A CPS: Tetra Pak Cheese and Powder Systems product story
Edited by the Processingtalk editorial team Jun 25, 2004

A tonne of jelly every hour, produced by the latest installation from Carlisle Process Systems Ltd - going into hundreds and thousands of trifles heading for the shelves of a leading supermarket

A tonne of jelly every hour, that's what one of the latest installations from Carlisle Process Systems Ltd (CPS) is turning out - jelly which the customer uses for the hundreds and thousands of trifles it produces, which end up on the shelves of a leading supermarket.

CPS, which has been producing jelly-making equipment for more than 25 years, alongside its big range of specialist equipment and systems for those companies involved in a whole range of hygienic liquid processing specialties, fought off several rivals for the order from Laurens Patisseries, a top dessert-making company based in Newark, Notts.

It is a company, which, like CPS, has made big strides in recent years.

It began over a decade ago making cakes for a single supermarket chain and is now one of the foremost suppliers of fresh cream cakes and other cream-containing delicacies in the country.

Its trifles are a relatively new line but they are proving to be yet another success.

Laurens engineering executive Ron Chillery is delighted with the CPS installation.

''It is the first time we have used Carlisle but the way the equipment is operating it is unlikely to be the last.

We will definitely look their way again in the future.

The jelly-making plant is working fine; the whole operation, right from day one, has been trouble-free,'' he said.

Not that CPS, which was invited to bid for the order after Laurens' executives had spotted one of its advertisements in a trade magazine, would have expected otherwise.

CPS project engineer and quality manager Mark Hoppe said the jelly-making equipment, which took only a little over three months to commission and build to a bespoke design, had all been skid-mounted for ease of transportation and installation and to ensure that there was minimal on-site disruption on delivery.

''These are some of the benefits of modular construction allied to a lot of pre-testing at our end,'' he said.

''Laurens had come up with a new recipe and it needed prepared jelly which has to go through various processes including pasteurisation, cooling and, of course, the addition of the powders via a funnel system.

And once made, the jelly had to be sent across to holding tanks.
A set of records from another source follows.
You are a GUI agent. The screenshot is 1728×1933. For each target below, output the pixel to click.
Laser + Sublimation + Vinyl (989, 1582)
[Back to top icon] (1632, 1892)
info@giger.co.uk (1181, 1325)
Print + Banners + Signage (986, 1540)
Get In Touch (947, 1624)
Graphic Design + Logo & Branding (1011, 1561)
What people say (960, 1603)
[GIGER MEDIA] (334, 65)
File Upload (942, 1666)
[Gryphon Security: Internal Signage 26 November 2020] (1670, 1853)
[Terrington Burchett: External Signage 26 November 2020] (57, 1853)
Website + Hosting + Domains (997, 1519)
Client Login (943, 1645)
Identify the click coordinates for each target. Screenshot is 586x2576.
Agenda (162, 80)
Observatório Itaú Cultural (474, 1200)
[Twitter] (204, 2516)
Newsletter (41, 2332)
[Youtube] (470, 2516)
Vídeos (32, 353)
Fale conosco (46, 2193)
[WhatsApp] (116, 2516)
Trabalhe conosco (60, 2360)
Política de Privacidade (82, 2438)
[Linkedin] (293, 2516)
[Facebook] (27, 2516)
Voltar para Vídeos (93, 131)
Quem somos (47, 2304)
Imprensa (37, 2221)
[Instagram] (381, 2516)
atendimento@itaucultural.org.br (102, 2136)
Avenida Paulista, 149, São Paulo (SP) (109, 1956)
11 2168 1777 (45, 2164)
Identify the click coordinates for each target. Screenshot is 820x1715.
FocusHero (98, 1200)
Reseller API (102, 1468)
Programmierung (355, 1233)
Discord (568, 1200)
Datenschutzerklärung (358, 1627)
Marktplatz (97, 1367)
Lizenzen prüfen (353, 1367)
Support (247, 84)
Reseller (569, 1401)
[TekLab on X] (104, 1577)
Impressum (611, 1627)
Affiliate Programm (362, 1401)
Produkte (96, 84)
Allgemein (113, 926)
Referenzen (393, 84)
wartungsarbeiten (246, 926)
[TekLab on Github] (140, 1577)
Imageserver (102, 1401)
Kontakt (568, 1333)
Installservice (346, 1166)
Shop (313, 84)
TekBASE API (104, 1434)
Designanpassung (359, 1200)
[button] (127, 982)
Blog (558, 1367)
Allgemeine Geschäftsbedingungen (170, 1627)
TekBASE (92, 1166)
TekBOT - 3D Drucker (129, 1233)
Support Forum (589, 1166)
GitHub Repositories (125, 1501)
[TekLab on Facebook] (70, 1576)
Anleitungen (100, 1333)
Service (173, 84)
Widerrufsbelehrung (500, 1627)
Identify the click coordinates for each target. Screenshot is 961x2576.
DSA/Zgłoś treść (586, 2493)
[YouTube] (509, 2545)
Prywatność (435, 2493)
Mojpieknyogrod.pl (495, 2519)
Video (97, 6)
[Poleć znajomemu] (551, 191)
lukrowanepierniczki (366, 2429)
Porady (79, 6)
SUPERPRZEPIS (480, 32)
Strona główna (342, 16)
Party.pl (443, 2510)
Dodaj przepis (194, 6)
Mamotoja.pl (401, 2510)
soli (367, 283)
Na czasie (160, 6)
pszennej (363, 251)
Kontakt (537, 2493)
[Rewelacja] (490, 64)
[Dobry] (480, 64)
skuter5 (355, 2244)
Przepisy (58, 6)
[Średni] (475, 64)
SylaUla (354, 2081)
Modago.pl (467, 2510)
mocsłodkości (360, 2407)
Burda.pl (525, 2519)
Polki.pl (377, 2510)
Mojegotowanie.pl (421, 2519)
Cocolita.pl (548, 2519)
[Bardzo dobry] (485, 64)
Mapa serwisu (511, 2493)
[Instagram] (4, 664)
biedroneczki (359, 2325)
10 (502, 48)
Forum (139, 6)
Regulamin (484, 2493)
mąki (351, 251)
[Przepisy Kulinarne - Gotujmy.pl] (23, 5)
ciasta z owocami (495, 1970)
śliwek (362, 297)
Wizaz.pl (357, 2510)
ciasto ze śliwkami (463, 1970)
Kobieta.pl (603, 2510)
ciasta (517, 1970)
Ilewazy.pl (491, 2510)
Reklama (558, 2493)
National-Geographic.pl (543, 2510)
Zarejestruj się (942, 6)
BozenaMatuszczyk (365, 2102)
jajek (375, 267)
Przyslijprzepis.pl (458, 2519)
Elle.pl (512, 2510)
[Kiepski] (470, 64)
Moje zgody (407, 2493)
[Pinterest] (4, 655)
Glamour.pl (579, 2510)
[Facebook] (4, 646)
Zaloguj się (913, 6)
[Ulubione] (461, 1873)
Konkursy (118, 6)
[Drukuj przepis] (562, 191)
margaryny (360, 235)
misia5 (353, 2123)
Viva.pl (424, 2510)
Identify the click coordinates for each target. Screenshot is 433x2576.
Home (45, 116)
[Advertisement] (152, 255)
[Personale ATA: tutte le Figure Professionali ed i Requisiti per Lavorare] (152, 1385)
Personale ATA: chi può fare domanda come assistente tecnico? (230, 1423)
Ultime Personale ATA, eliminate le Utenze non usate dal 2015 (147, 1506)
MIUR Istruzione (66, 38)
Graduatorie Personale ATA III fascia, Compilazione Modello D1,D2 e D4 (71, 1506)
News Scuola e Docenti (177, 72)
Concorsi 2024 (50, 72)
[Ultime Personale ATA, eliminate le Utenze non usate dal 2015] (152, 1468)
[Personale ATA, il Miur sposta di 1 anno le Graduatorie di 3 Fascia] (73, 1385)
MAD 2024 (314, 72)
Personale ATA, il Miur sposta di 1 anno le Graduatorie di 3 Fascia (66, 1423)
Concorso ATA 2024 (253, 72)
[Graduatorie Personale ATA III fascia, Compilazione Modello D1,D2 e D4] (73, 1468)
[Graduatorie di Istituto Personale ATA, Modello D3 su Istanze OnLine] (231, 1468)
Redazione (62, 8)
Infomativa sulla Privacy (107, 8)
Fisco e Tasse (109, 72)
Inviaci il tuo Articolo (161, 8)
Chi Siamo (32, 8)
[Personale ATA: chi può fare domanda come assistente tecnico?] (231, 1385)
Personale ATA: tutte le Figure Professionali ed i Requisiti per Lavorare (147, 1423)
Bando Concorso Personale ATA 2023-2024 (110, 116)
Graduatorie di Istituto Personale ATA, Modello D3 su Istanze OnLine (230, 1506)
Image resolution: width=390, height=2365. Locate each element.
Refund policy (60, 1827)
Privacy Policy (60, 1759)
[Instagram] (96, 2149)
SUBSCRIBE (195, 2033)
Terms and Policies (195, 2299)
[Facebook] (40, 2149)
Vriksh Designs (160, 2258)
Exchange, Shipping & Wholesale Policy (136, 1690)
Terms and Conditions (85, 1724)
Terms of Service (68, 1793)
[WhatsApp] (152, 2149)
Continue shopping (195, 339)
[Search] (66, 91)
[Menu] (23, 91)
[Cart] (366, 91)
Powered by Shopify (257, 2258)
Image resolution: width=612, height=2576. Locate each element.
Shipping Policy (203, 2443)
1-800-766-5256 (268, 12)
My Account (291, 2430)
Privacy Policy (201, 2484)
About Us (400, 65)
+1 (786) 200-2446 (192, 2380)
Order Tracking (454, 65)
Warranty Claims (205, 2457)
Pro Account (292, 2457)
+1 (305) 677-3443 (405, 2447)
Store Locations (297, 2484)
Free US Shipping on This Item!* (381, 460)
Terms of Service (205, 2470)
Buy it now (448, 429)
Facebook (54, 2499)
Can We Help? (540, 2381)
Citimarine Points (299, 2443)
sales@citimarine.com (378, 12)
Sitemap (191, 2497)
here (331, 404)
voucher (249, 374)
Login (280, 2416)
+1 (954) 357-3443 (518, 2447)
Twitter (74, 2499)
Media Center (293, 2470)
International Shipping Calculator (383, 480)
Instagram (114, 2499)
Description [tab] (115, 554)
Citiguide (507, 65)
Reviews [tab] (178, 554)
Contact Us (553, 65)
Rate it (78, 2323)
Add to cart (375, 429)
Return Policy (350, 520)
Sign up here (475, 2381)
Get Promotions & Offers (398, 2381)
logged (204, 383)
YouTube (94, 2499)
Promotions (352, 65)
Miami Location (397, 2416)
But it was all in a day's work for us.'' Mr Hoppe feels one of the big things which won CPS the order was the years of experience it has built up.

''We have such a wide experience across virtually the complete desserts industry,'' he said.

''We have, after all, been building similar equipment to the Laurens order for upwards of 25 years and this aligned to our in-house manufacturing and project engineering capabilities - handling everything from the first piece of paper to a fully-exploded design - and our record for innovative design, gives us the edge over the competition.

And it paid off in this case with another new customer added to our list.''.